Exploitation of arts professionals
It is extraordinary though wholly familiar that arts professionals are expected to deliver high level services for nothing or next to nothing. Enthusiasm and commitment are exploited by those commissioning services. The most recent example is a podcast I was asked to record by the National Gallery in connection with the Leonardo show. I was asked to record items on the anatomical drawings, one of which, the vertical section of a man’s head, provides a wonderful entry into Leonardo’s ideas about seeing, thinking, imagination, memory etc. I negotiated the fee up to a grand £100! This was absolutely their “top fee”. The gallery was unable to fix the recording at a date when I was due to be in London, and I therefore had to make the journey specially. On claiming expenses, I was told that they were not part of the deal. Given average mileage rates for travelling from Oxfordshire, I end up with £14.20 for something that consumed at least 4 hours of my time. I asked, “would you expect to employ an accountant or solicitor for this kind of money?” adding that “I am a professional speaker, writer, broadcaster now!
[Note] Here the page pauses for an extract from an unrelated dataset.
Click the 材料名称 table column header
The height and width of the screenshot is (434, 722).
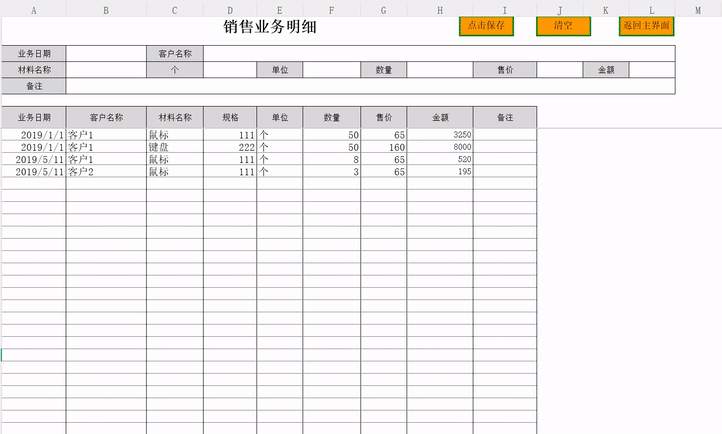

There’s something very wrong with the priorities here.”
The podcast was being made by a company called Antenna, but all my correspondence was with the gallery. They have said they will claim expenses from Antenna, but to date … no fee, no expenses.
And this in connection with a show that is sold out.
This is just one small incident in the broader picture of exploitation of artists, curators, writers, speakers and administrators. This occurs as a matter of habit even in connection with events that involve large budgets to cover substantial fees for other professionals, such as designers, publicists and the deliverers of other services.
Daydream Believer
December 1, 2011 @ 2:36 pm
That is appalling. Presumably they feel someone like you should feel privileged to be asked. What arrogance. And the show is packed to the gunwales, despite their so called restrictions. Reviewers have no idea what a horrid experience it is for the public.
Milan
February 24, 2012 @ 3:36 pm
That may be true but as a follower of all things Leonardo, I did notice that you have received a lot more exposure and publicity throughout and due to the Leonardo exhibition. Surely, a lack of £85.80 in your bank account, is not really something to sniff about when you have perhaps benefited in other ways.
Martin Kemp
February 25, 2012 @ 3:50 pm
The point is less about my personal income – which is comfortable but not large – but about the system of values in relation to other professionals. Artists, curators and other professionals on the art scene are expected to work for little or nothing, exploiting their commitment to art. A curator of an exhibition with a budget of £1 million (and visitor numbers over 200,00 will be lucky to receive more than 1% of the budget for work stretching over 3-4 years. Without the curator there is no show. I've suggested that a curator should be remunerated with an advance and a percentage of the take at the door (like royalties on a book) but this has never happened. Not least it would lock the curator into the success of the show and the promotion of it.
Alistair Gentry
February 29, 2012 @ 3:50 pm
I believe Martin was very clear that this was a matter of principle and not really about the £100. Practices of this kind have become rife because too many people have gone along with them, so now we're in a situation where the creative industries can claim they would collapse without them. They've even got people like you defending the indefensible voluntarily (assuming you don't actually work for this company). As the previous person noted, the Leonardo show is not a loss-maker for the gallery and I'm sure many other people and companies associated with it are profiting very nicely.
Secondly, having a raised profile does not pay for your train ticket or buy your lunch. To equate a few more people being familiar with one's name to being able to pay one's bills is absurd at best, disingenuous at worst. At your work place, are you paid in kudos and prestige?